> Task:
Print the entries underneath word for word, omitting whatever pictures they contain.

::::::::::

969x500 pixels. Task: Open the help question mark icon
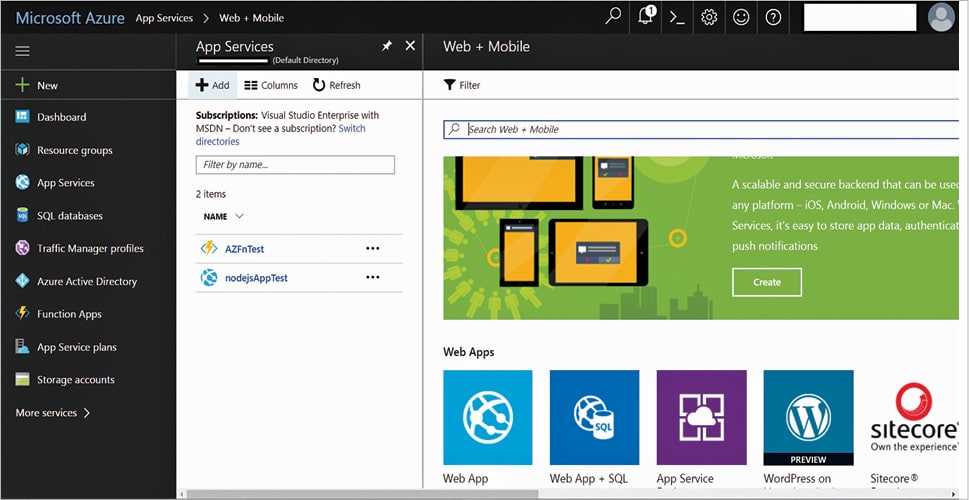point(773,17)
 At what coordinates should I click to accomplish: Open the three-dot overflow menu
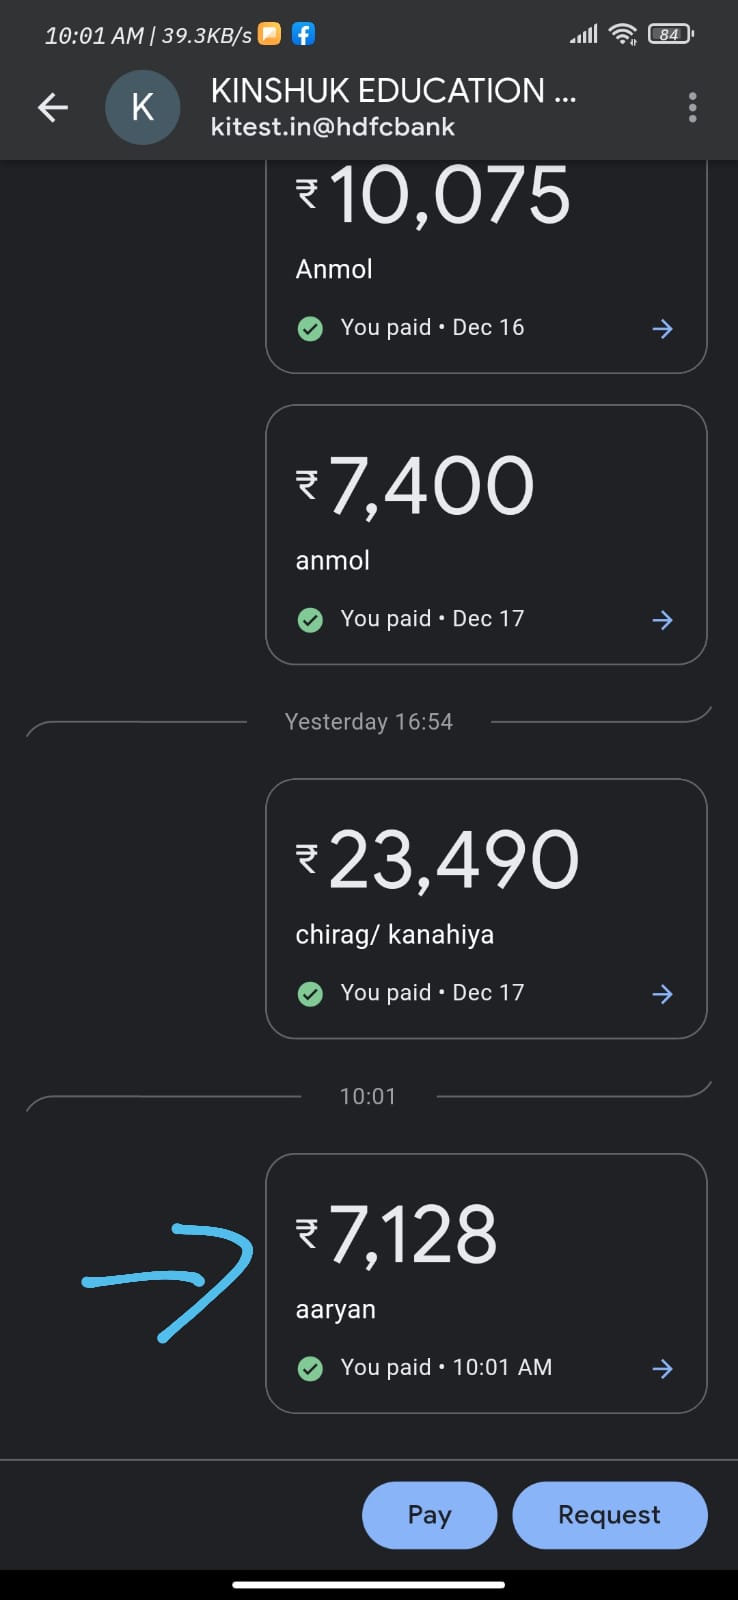(x=692, y=107)
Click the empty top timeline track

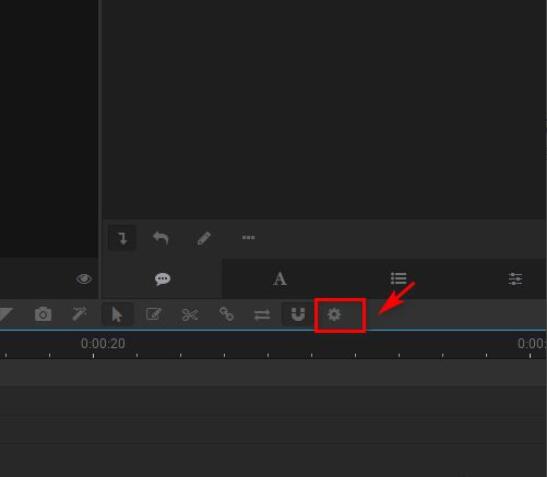[274, 372]
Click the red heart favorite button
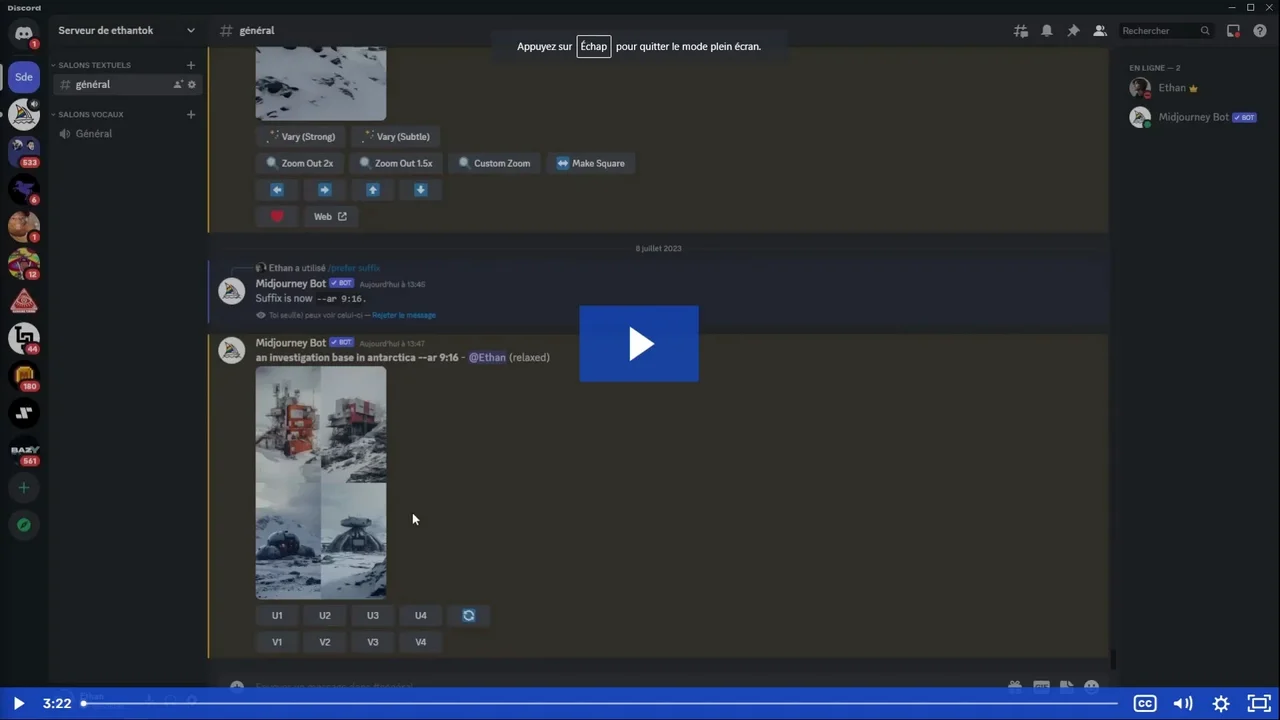Image resolution: width=1280 pixels, height=720 pixels. point(277,216)
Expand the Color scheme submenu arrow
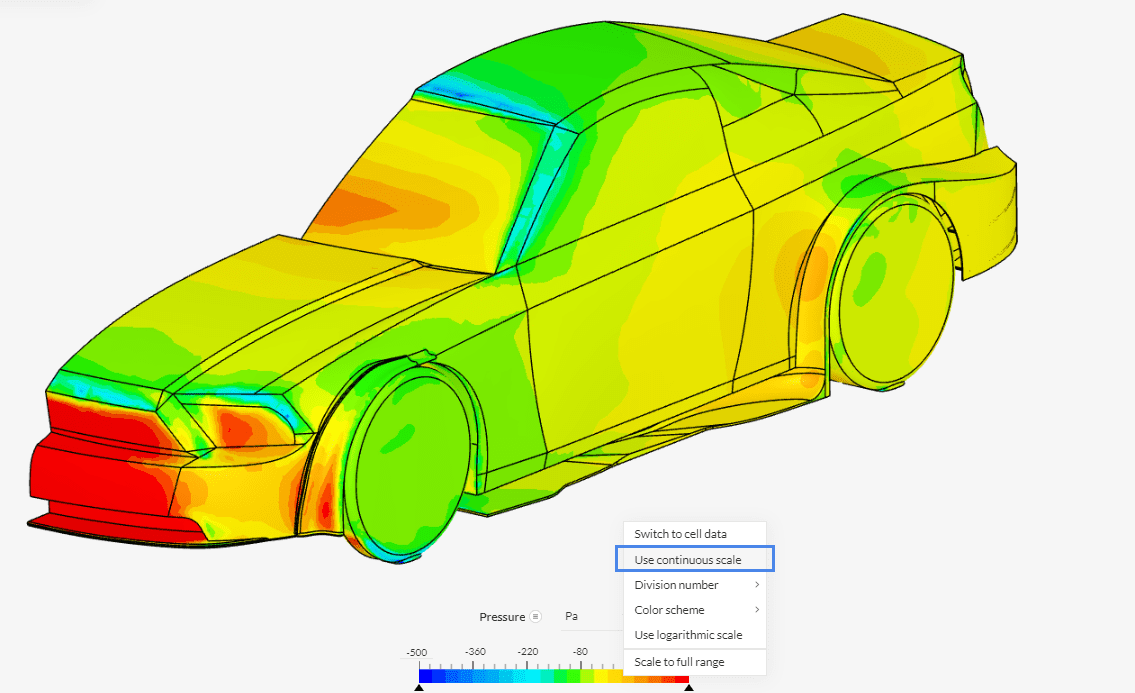Screen dimensions: 1135x693 (757, 610)
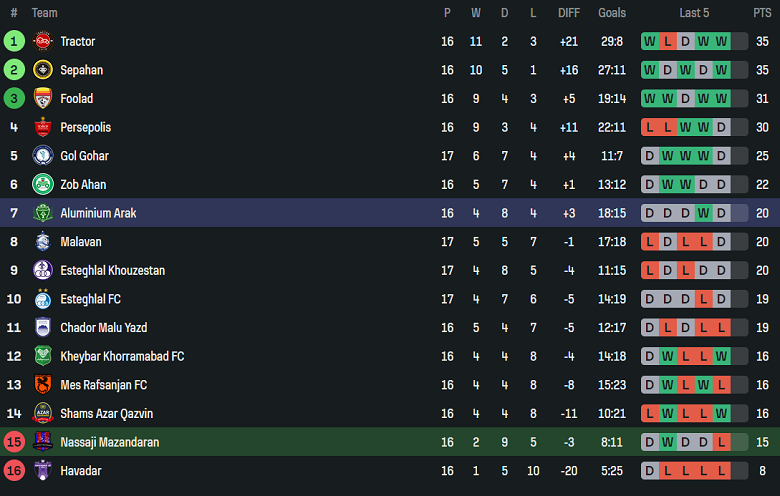Click the Esteghlal FC crest

tap(42, 299)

::::::::::

> Problem solution:
969x500 pixels. Task: Open the help question mark icon
point(773,17)
 At what coordinates should I click to accomplish: Open the three-dot overflow menu
(x=692, y=107)
Click the empty top timeline track

[274, 372]
Click the red heart favorite button
Image resolution: width=1280 pixels, height=720 pixels. point(277,216)
Expand the Color scheme submenu arrow
Screen dimensions: 1135x693 (757, 610)
Click the Esteghlal FC crest

tap(42, 299)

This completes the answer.